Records
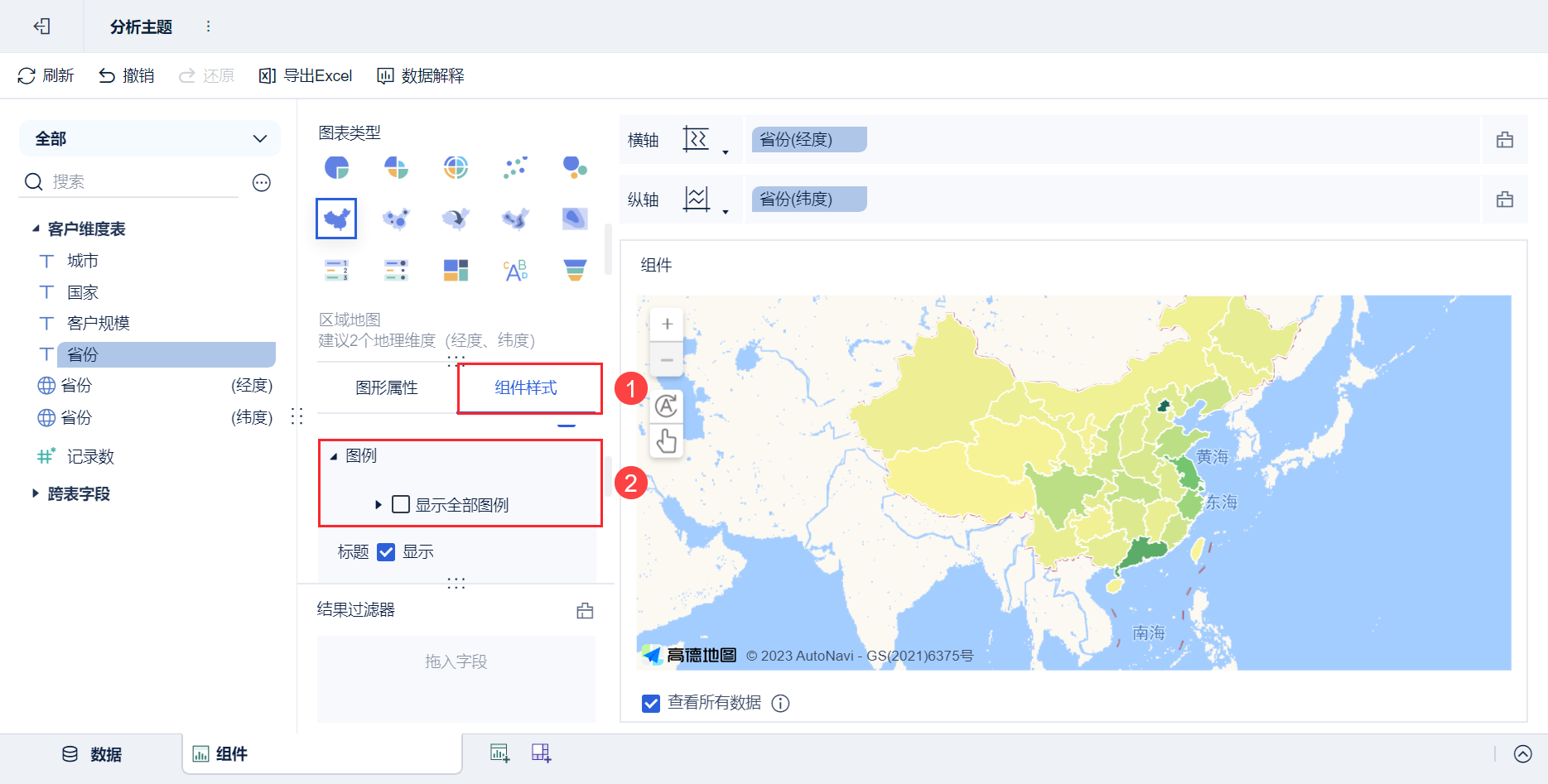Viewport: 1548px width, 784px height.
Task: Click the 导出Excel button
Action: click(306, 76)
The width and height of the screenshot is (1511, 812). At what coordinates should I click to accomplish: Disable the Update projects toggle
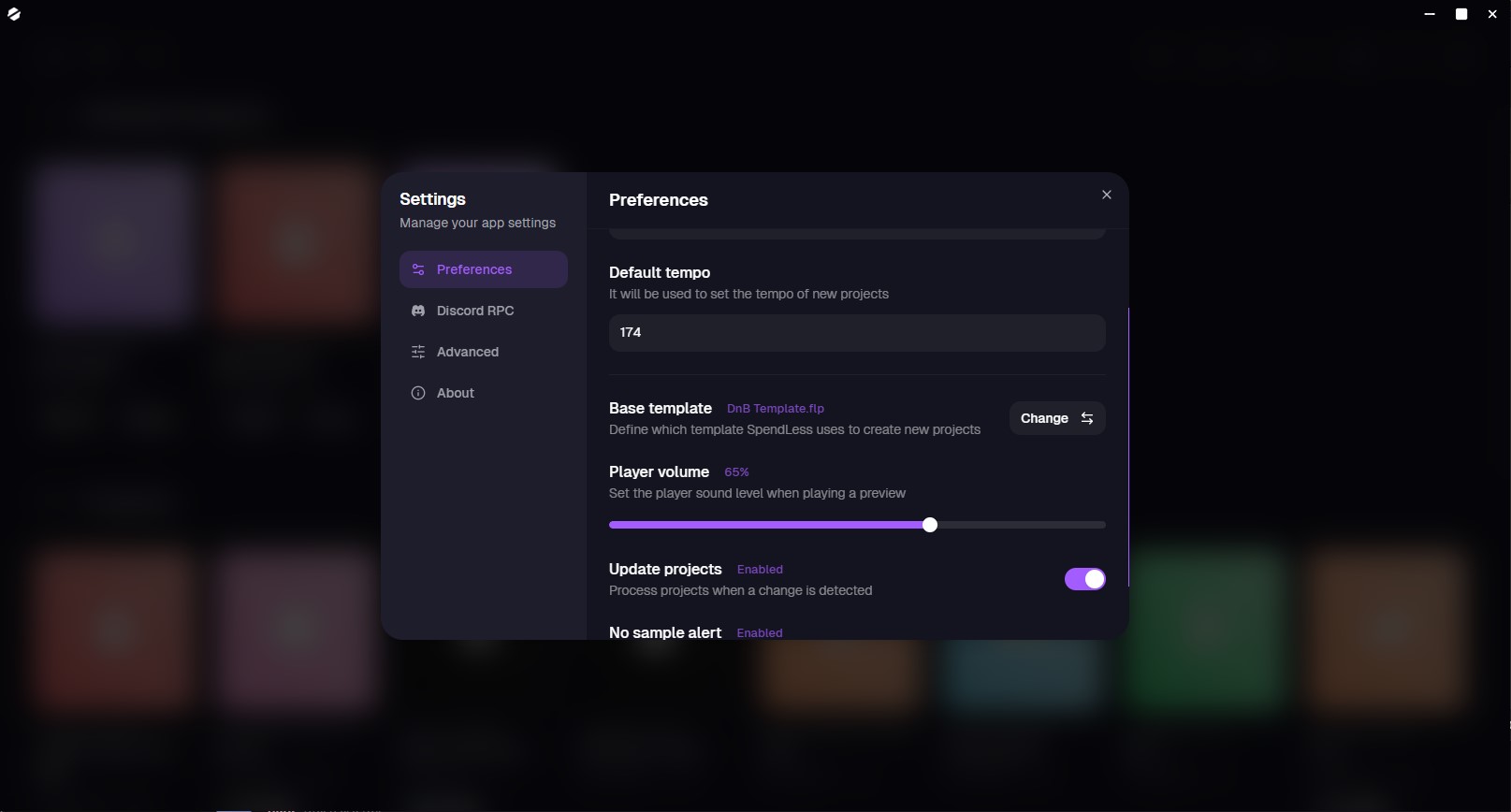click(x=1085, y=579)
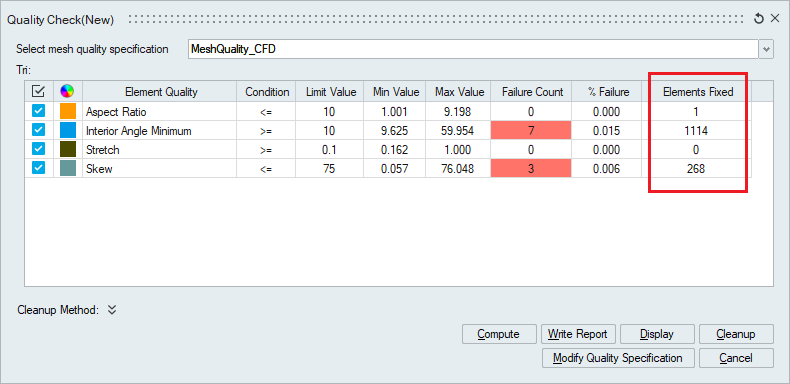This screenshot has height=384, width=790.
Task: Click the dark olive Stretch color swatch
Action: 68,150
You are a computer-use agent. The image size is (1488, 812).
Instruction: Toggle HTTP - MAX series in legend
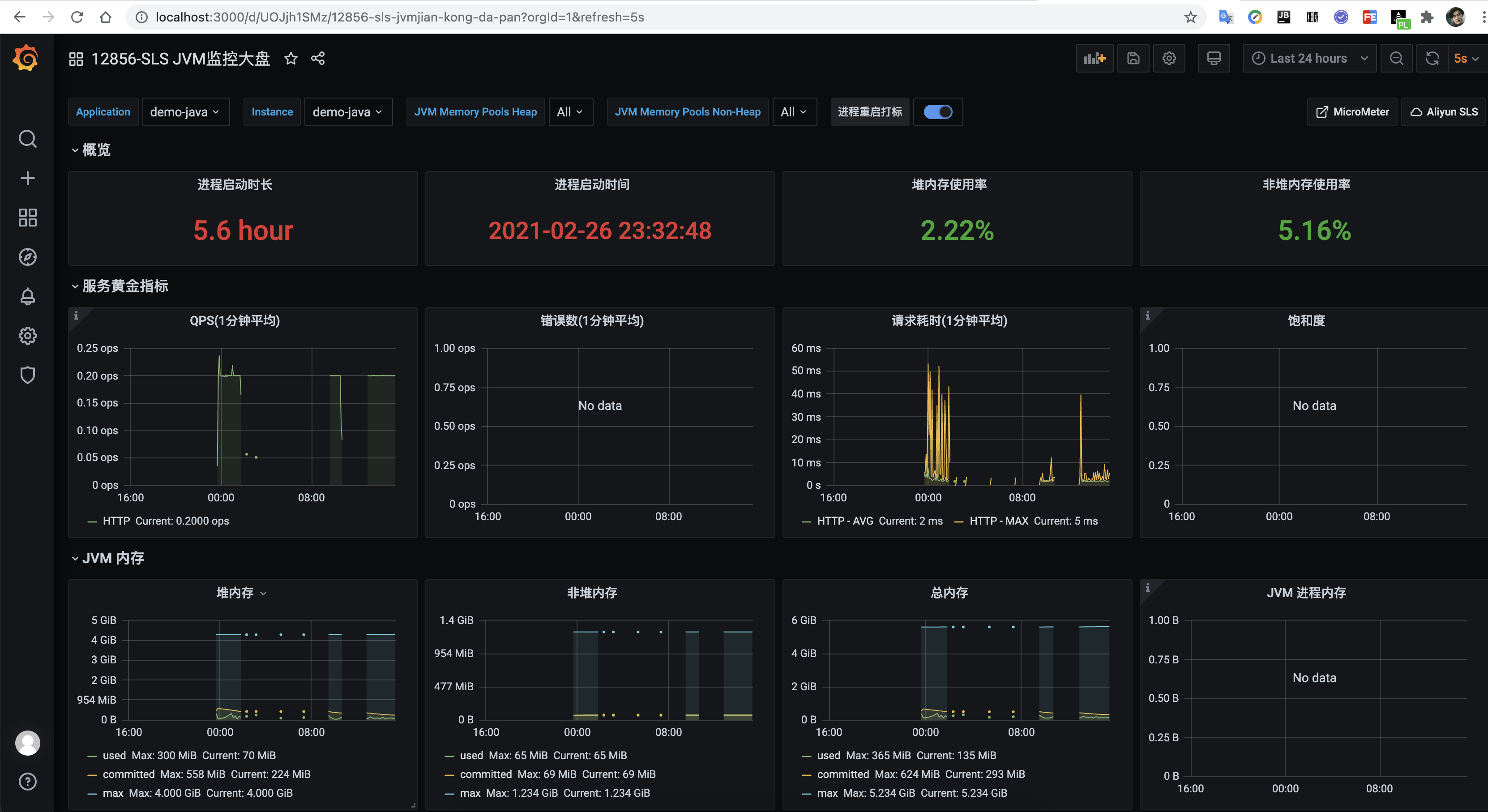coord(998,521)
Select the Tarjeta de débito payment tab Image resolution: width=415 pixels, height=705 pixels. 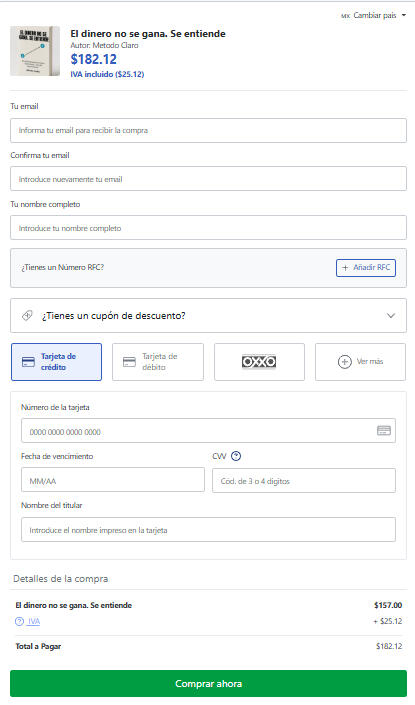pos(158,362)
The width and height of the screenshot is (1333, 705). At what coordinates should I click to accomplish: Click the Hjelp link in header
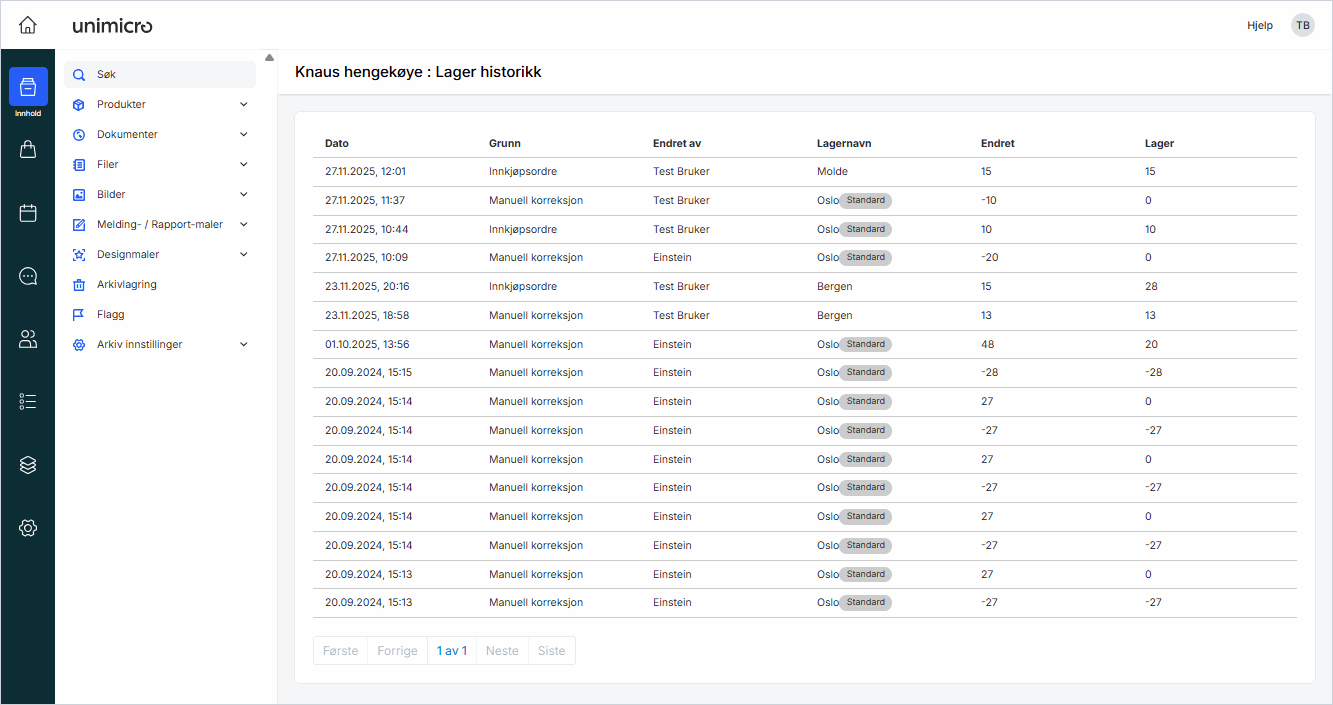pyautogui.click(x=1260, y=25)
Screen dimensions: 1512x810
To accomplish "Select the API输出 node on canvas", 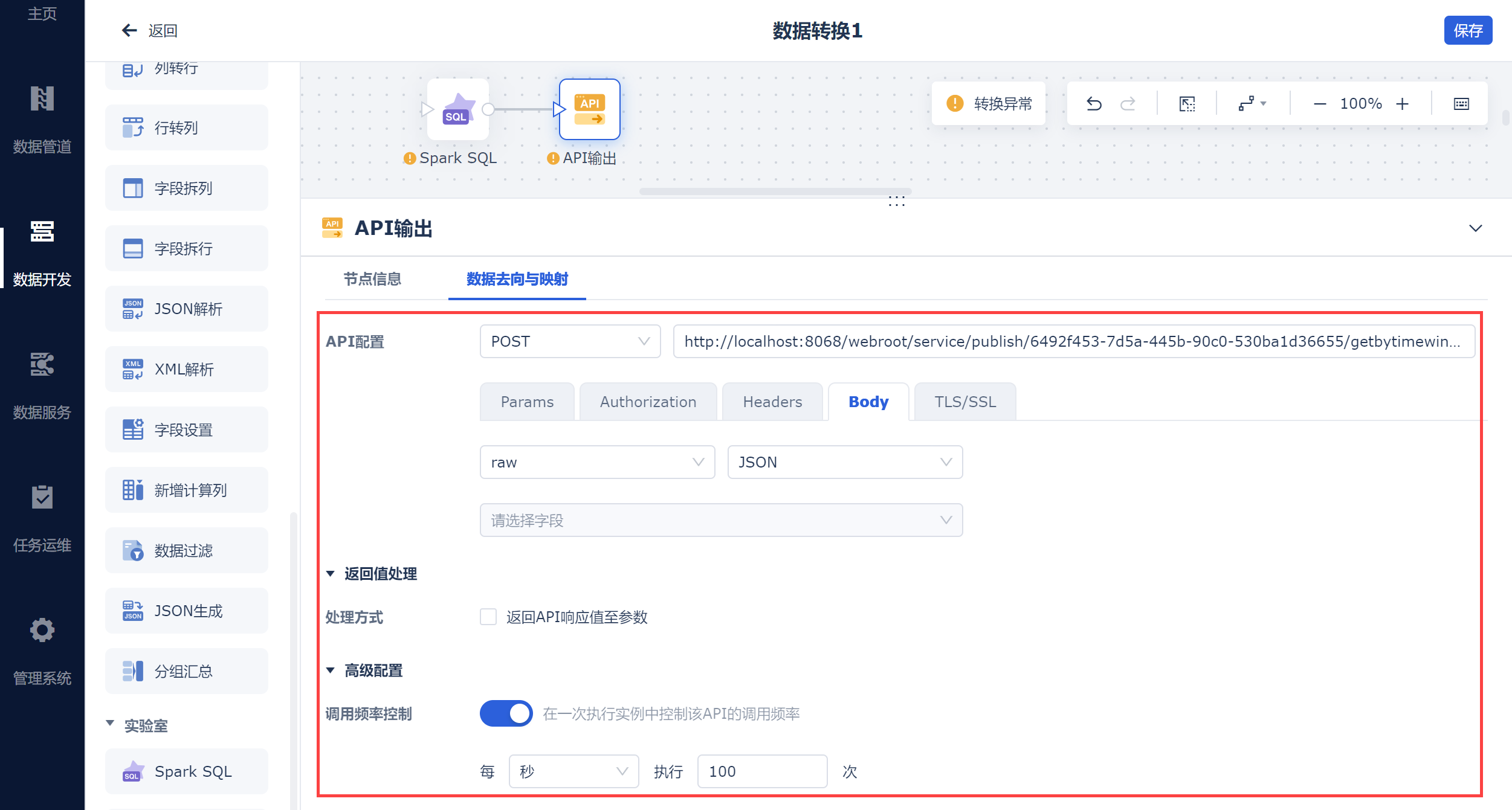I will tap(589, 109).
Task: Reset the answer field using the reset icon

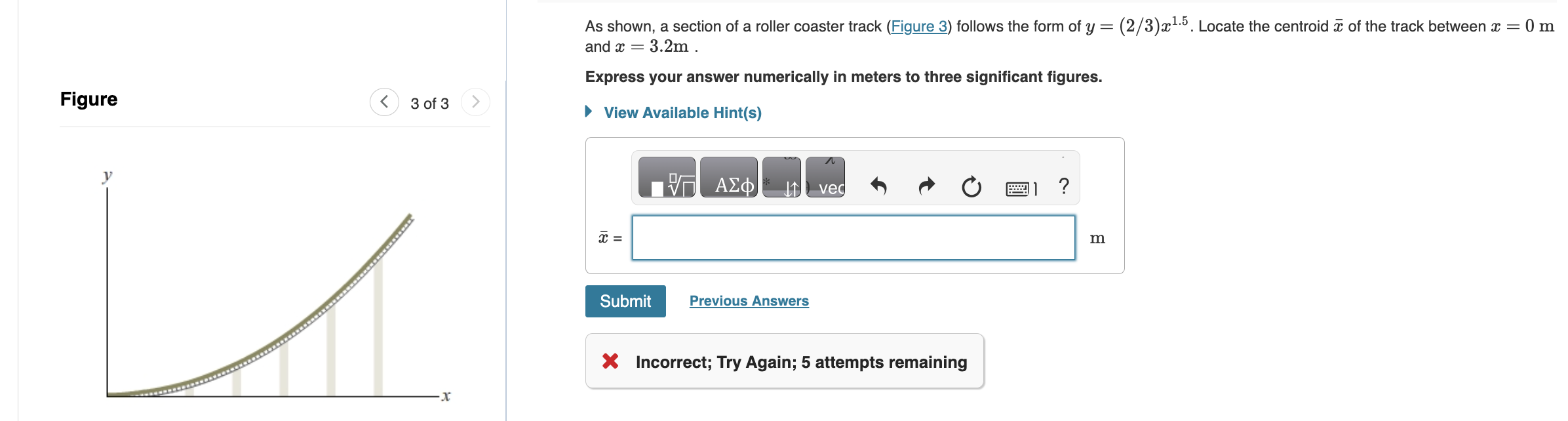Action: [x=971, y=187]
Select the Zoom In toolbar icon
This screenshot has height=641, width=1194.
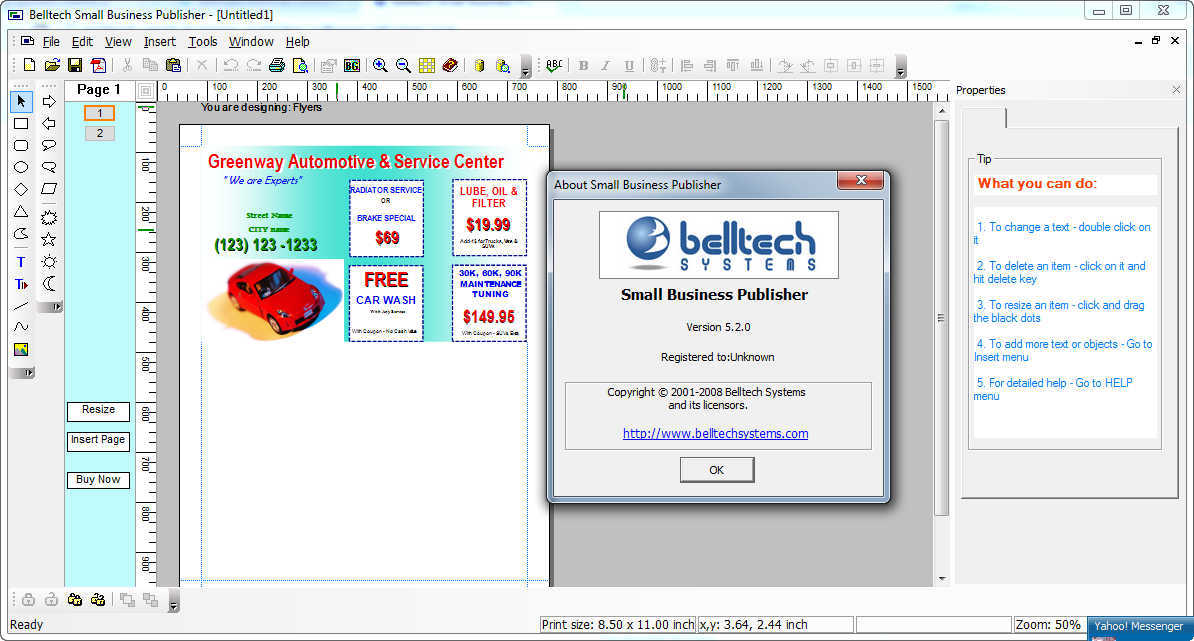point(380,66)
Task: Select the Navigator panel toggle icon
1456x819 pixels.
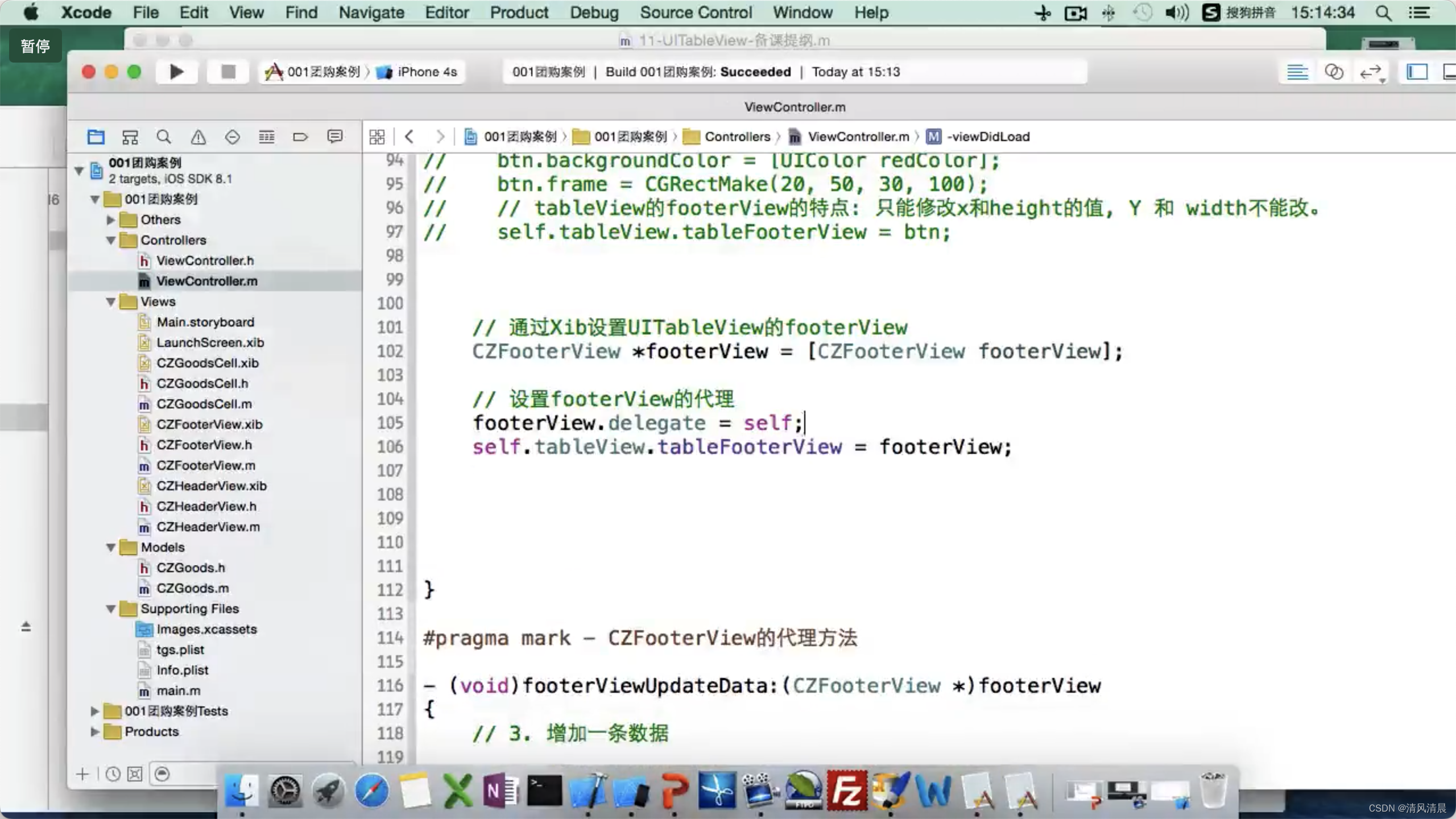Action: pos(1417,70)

> **Prompt**
Copy the lines of the records verbatim, from the line containing "Task: Select the Navigator panel toggle icon" through the end of the records, with both ends included. Omit the pictures from your copy.

> **Completed exercise**
Task: Select the Navigator panel toggle icon
1456x819 pixels.
Action: pos(1417,70)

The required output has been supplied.